───── MATERIAL PROVIDED
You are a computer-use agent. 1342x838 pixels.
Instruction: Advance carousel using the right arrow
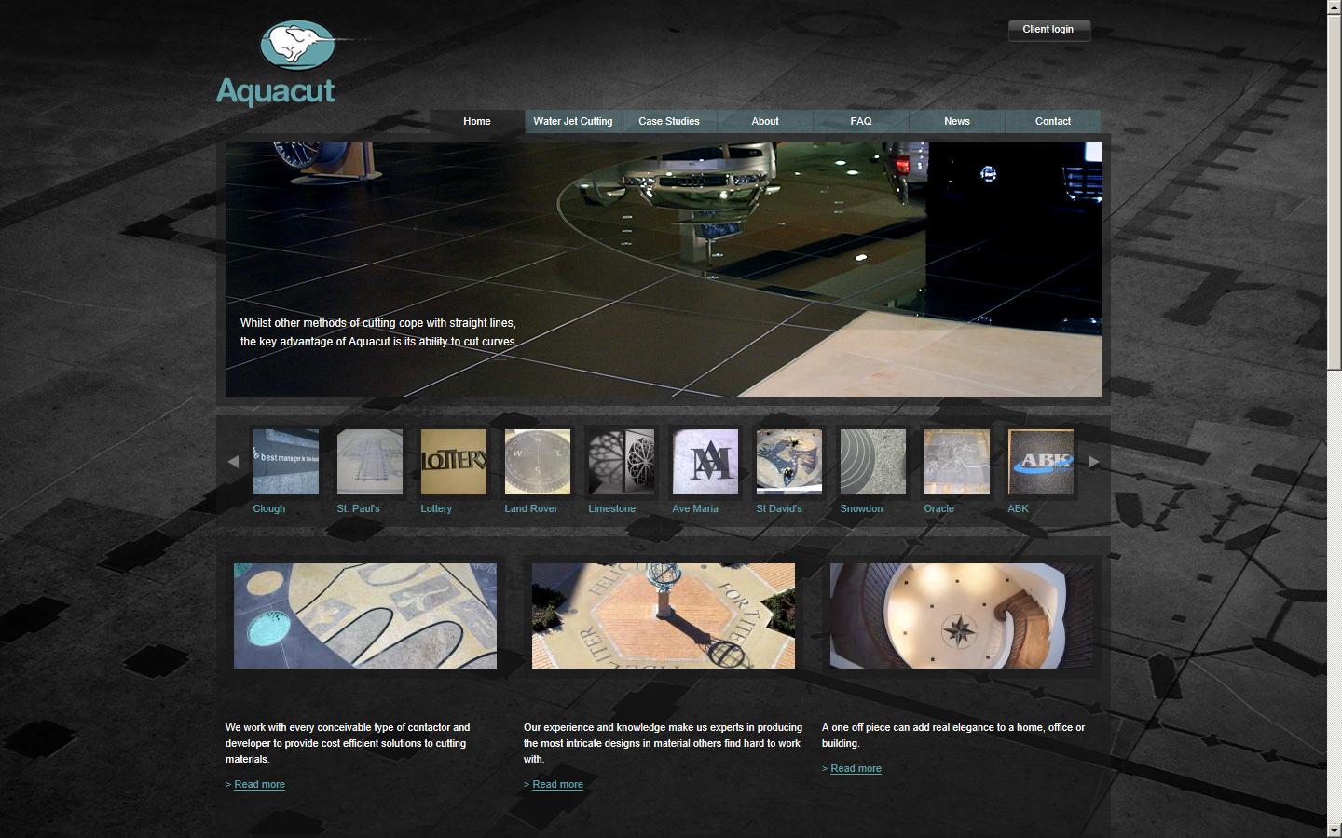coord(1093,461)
──────────
───── MATERIAL PROVIDED
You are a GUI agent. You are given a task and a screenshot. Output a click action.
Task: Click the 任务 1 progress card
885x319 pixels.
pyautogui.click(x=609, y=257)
──────────
───── MATERIAL PROVIDED
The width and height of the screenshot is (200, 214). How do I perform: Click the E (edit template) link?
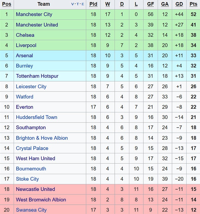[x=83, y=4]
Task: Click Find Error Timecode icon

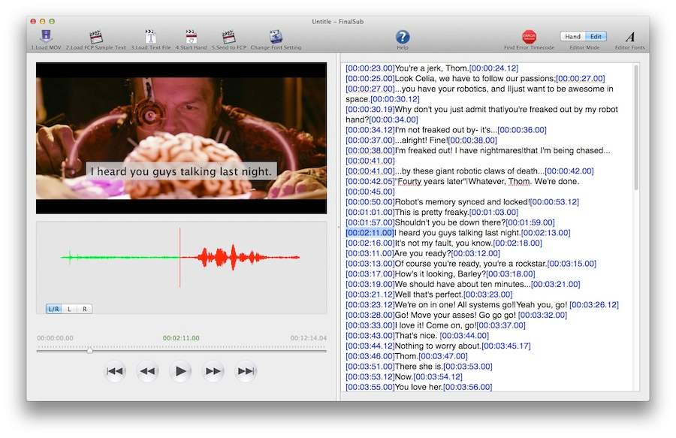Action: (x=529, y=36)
──────────
## [WHAT THIS TASK INVOLVES]
Each line of the entries holding the string "agent" should be found and copied.

## [SOLVED PROBLEM]
You are a computer-use agent. 1342x838 pixels.
You are a GUI agent. You are given a task and a screenshot. Output a click action.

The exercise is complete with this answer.